Autour de Sacha dans le cimetière, il y a des trous béants et des pelles. Les services funéraires débordés cherchent des renforts. Au bout d’une allée, Irina s’arrête. "C’est miné", s’écrit-elle tétanisée, mais le cimetière a bien été sécurisé. "Quelle tragédie, s'exclame Irina. C’est une Toussaint tragique, tous ces morts civils. Il faut absolument arrêter les actions militaires, trop d’innocents sont morts en vain."

Quelques tombes sont éventrées par des obus. Il y a du monde dans les allées, fleurs à la main. Evguenia, sa fille Larissa et sa petite-fille Alexandra ont passé trois semaines enfermées dans un abri. Elles sont encore traumatisées disent-elles mais elles n’aurait raté cette fête des morts pour rien au monde. "C’est la tradition orthodoxe du peuple ukrainien, explique Larissa. Chaque année, une semaine après Pâques, on doit rendre visite à nos proches défunts. Mais cette année, il y a moins de monde, beaucoup ont fui quand les soldats russes nous ont occupés, ils ne sont pas encore rentrés."

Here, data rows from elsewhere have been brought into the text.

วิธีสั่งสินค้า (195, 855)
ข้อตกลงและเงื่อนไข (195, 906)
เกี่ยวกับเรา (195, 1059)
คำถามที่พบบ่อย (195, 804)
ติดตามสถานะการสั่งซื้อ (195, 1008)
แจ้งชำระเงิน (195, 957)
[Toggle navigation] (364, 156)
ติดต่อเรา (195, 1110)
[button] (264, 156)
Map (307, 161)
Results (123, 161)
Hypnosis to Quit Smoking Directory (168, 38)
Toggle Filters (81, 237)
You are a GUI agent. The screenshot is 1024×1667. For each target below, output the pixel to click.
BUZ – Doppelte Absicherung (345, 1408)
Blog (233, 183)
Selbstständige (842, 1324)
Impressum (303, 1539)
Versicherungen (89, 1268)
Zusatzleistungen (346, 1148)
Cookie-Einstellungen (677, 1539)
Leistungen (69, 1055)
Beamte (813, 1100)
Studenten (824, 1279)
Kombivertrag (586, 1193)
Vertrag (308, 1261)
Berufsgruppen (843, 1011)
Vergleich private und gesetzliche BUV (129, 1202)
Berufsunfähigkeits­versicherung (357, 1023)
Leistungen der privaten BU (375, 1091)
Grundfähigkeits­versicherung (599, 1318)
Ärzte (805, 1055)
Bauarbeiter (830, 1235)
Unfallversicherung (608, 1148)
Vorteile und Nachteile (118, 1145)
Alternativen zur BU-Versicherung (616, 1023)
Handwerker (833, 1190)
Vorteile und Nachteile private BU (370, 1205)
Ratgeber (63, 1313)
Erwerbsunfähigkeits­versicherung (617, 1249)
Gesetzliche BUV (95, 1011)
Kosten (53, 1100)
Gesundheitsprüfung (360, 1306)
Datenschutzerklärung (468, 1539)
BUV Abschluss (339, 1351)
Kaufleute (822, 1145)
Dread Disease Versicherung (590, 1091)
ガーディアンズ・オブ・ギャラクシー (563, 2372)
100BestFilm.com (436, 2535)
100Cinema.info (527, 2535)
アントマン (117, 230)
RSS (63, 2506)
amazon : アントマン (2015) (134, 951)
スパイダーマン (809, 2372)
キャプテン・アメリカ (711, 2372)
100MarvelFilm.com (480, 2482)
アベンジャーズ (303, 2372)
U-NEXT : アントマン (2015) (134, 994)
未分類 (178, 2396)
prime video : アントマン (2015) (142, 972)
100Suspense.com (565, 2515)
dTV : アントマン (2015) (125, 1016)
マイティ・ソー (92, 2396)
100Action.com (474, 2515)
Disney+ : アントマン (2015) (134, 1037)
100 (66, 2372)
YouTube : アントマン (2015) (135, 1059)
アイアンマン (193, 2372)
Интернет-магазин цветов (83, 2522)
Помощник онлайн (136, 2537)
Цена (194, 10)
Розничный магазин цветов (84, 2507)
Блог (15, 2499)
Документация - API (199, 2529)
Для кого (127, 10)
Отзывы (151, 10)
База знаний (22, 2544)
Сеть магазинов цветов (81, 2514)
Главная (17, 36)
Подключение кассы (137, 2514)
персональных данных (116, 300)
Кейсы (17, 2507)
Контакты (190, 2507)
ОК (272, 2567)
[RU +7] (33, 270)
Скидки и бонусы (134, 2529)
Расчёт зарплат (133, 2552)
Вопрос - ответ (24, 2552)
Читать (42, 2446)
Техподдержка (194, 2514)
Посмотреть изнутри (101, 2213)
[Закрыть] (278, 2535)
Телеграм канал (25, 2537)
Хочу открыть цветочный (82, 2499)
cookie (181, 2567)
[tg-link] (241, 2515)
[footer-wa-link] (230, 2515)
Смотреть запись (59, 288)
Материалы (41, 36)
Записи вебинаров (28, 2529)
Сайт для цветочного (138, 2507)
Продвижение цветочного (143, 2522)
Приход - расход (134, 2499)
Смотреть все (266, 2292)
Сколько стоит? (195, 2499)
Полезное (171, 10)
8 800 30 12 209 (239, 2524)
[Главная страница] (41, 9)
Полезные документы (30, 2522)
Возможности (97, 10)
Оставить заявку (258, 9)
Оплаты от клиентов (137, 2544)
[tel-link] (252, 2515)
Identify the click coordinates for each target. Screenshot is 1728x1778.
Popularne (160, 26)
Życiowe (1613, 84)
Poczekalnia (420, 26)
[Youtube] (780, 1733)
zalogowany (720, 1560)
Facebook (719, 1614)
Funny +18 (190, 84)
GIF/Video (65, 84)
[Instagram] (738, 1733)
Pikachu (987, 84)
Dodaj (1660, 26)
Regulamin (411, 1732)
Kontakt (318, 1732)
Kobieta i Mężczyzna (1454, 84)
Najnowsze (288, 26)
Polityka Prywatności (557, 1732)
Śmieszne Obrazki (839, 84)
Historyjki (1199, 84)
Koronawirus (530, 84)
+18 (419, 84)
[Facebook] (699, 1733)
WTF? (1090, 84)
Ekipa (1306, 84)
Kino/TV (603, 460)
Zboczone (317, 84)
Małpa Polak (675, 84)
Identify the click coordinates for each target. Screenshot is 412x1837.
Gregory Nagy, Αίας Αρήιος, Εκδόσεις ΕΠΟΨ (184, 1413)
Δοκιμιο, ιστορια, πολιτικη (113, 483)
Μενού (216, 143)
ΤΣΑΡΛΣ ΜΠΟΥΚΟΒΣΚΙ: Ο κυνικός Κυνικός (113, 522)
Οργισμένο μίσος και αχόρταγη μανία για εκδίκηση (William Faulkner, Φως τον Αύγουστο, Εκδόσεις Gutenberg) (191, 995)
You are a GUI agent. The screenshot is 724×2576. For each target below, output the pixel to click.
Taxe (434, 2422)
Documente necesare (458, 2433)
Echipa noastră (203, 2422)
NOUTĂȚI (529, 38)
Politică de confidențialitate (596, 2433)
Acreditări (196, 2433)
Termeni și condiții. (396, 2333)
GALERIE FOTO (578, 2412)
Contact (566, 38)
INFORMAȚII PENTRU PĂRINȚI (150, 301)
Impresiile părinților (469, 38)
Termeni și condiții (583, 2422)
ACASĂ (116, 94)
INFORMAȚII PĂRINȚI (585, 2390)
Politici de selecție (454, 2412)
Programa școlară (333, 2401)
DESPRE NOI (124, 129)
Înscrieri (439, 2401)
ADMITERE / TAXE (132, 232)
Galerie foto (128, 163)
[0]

Sa mère, endimanchée, veut garder espoir. "Bientôt ici, il y aura de nouveau foule dans les allées, partout des voitures, des familles, comme avant, quand c’était normal et qu’il n’y avait pas la guerre, veut croire Evguenia. Là, il n’y avait vraiment pas grand monde, maintenant on va se rendre à l’Eglise pour prier." "Les Russes sont partis mais on a toujours peur", insiste Evguenia, "on tremble désormais dès qu’il y a du silence car après, on craint toujours une explosion."